Data shown: Begin

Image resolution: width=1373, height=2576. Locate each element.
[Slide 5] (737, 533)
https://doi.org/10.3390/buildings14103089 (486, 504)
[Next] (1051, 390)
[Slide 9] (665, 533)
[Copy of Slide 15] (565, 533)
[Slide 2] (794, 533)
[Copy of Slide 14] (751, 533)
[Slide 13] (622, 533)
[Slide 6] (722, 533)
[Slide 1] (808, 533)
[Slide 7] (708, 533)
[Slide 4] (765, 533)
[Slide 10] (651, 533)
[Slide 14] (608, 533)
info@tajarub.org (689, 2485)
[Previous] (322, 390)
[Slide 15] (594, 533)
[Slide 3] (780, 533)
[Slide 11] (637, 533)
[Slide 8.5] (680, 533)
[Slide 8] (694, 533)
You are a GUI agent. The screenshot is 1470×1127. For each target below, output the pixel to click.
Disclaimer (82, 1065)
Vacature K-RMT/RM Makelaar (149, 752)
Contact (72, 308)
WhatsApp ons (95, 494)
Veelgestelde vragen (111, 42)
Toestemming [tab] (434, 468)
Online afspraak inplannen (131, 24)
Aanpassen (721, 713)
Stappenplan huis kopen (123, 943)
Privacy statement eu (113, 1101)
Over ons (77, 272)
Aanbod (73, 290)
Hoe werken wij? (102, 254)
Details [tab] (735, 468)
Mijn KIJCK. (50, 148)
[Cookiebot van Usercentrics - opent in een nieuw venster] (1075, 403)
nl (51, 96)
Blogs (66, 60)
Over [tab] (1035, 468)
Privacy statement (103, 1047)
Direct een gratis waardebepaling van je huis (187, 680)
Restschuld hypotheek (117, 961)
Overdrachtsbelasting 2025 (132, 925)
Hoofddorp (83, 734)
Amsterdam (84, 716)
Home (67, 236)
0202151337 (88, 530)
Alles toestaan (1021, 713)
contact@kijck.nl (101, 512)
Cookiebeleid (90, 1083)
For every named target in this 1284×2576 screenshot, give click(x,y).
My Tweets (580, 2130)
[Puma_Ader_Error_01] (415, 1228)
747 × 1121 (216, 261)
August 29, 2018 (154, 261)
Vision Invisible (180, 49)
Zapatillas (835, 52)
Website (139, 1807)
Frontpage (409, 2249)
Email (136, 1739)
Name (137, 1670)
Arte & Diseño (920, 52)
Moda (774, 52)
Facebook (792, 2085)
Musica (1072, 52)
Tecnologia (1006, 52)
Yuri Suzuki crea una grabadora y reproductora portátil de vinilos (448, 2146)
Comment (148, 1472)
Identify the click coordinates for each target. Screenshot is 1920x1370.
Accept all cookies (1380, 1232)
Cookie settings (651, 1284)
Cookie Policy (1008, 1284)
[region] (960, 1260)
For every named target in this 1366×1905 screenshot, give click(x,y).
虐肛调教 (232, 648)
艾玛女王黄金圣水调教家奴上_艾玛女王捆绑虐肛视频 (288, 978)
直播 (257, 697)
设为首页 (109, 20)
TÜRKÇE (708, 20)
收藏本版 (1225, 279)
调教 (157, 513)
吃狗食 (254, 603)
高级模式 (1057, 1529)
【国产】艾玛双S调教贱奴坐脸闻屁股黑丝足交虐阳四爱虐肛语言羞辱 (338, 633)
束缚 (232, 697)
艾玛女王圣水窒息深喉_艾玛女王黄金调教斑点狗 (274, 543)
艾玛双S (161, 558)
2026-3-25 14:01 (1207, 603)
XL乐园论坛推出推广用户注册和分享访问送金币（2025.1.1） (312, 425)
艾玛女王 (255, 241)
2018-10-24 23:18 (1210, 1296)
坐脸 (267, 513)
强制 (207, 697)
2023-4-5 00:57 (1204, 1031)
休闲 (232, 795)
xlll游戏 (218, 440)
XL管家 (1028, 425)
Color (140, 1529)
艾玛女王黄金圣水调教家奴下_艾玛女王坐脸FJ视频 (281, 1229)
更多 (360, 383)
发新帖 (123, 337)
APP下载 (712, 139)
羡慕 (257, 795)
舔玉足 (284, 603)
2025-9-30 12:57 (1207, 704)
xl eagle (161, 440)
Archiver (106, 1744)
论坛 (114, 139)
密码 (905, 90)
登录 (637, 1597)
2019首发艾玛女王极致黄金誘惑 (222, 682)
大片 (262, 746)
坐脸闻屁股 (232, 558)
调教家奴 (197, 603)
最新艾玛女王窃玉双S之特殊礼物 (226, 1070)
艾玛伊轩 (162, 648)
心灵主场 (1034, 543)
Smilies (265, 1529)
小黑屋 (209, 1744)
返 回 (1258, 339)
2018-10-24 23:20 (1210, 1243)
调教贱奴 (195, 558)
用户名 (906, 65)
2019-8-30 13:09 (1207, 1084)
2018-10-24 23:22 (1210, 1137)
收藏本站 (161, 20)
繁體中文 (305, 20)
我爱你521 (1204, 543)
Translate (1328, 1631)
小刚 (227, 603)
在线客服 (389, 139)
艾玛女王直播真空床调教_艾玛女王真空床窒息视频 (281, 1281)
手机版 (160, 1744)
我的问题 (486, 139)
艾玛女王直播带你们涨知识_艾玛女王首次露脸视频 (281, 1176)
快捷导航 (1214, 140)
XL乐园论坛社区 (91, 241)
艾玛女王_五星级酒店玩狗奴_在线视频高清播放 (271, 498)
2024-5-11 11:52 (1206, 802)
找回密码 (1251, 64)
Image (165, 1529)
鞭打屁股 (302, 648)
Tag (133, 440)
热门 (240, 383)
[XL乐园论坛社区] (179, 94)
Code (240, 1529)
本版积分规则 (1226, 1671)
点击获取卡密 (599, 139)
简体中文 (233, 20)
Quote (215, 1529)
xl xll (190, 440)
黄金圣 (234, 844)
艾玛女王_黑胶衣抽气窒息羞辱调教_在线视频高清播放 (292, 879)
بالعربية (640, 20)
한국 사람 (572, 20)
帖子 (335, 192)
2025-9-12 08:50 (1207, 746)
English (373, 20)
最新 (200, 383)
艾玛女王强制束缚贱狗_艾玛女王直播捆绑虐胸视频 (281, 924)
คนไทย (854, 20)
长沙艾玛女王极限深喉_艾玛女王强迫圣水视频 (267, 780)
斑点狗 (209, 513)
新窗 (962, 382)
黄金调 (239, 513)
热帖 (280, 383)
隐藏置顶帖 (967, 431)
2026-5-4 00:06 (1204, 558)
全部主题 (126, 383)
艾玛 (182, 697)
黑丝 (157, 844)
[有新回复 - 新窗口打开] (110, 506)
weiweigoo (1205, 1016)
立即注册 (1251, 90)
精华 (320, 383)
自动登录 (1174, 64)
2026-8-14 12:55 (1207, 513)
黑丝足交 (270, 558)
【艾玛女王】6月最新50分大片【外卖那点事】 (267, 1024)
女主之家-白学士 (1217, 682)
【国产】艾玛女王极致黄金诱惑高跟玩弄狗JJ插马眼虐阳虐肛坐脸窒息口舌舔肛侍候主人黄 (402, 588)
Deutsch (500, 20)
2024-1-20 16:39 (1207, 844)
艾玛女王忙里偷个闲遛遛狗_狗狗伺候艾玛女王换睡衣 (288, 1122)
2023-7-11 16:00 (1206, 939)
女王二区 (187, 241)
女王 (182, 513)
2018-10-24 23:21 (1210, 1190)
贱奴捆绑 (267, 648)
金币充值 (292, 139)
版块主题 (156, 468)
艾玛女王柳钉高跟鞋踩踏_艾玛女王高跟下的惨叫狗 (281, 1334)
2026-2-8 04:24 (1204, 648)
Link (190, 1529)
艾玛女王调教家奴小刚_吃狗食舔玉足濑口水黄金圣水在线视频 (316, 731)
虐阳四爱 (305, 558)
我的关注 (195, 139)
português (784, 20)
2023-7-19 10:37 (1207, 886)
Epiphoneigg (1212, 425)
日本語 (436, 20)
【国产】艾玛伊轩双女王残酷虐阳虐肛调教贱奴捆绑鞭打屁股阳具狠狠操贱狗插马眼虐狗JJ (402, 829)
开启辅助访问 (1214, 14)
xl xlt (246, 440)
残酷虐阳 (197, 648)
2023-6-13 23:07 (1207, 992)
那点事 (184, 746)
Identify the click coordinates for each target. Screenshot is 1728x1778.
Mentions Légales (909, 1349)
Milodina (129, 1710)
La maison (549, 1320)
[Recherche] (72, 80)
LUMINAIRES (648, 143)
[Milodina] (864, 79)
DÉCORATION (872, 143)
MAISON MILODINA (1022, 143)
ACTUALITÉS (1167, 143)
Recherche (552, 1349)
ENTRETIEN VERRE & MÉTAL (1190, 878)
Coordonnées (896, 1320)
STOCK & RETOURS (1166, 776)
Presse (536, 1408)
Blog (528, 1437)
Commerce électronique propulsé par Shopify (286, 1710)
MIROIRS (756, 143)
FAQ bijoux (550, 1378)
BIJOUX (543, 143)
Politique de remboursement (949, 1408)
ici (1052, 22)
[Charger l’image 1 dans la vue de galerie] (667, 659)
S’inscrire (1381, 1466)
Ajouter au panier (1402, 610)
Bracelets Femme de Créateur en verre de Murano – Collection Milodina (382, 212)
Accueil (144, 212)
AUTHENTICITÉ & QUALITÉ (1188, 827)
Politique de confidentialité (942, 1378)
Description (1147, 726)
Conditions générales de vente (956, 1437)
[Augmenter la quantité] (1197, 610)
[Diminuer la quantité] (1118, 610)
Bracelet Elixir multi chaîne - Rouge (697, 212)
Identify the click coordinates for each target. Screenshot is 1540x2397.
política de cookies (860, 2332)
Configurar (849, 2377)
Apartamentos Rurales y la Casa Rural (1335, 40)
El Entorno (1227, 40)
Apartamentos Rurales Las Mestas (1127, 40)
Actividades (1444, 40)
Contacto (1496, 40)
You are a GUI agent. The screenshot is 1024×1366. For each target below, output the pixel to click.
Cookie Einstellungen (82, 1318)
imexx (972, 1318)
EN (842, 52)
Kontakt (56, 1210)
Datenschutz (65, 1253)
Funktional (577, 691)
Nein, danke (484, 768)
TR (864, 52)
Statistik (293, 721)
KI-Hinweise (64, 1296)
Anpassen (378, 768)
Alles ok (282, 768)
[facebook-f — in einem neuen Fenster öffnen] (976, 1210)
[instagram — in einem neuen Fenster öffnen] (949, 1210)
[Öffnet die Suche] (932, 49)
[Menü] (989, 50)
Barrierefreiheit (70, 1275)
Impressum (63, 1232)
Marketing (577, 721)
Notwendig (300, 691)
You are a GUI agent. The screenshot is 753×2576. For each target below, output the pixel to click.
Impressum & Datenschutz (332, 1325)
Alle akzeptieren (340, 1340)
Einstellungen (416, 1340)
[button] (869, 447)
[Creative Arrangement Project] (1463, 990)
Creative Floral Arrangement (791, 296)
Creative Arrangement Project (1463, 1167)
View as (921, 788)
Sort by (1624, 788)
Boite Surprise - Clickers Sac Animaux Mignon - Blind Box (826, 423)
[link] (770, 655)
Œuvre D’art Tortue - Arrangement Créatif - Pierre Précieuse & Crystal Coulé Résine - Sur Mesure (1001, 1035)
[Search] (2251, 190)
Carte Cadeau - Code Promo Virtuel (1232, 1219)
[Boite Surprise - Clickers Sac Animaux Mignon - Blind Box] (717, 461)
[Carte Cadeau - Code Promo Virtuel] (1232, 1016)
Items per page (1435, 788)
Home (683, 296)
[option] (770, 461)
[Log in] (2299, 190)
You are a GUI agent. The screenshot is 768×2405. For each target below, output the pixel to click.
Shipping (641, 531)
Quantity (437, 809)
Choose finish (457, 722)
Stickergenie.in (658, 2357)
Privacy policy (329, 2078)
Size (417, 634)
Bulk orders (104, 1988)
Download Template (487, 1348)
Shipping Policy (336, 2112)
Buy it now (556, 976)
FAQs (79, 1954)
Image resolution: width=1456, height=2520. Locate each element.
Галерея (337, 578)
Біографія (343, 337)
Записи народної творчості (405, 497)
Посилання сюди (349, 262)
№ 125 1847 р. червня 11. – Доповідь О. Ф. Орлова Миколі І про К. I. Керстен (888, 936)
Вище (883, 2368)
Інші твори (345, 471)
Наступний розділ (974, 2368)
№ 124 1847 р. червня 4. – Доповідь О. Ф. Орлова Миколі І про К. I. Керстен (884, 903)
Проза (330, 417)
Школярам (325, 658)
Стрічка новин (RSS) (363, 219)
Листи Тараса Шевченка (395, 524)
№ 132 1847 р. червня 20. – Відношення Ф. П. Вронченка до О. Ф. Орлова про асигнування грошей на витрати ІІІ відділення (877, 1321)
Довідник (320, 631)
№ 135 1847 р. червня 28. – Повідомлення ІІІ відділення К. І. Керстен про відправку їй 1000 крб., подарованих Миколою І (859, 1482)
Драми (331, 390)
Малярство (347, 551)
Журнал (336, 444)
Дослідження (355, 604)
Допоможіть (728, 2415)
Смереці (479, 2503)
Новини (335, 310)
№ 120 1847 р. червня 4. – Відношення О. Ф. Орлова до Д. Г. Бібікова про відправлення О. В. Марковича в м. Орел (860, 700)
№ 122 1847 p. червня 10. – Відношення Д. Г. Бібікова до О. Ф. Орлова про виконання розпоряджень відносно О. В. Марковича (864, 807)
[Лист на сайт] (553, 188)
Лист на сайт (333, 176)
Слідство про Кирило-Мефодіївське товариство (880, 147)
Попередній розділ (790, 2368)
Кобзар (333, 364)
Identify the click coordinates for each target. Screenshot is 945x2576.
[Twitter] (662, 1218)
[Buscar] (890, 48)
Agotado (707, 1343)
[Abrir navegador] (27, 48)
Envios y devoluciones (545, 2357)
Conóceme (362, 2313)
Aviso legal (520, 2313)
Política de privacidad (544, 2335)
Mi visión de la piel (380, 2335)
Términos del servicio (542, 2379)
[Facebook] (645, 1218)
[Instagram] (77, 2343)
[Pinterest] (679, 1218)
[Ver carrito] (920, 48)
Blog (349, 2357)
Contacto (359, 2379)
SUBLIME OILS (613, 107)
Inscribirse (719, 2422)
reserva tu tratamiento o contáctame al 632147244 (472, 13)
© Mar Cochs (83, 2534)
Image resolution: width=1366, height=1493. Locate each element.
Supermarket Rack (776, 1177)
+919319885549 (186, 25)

Data shown: End

Search the data for the word "Politique" and copy each line where it appears.

Politique de remboursement (949, 1408)
Politique de confidentialité (942, 1378)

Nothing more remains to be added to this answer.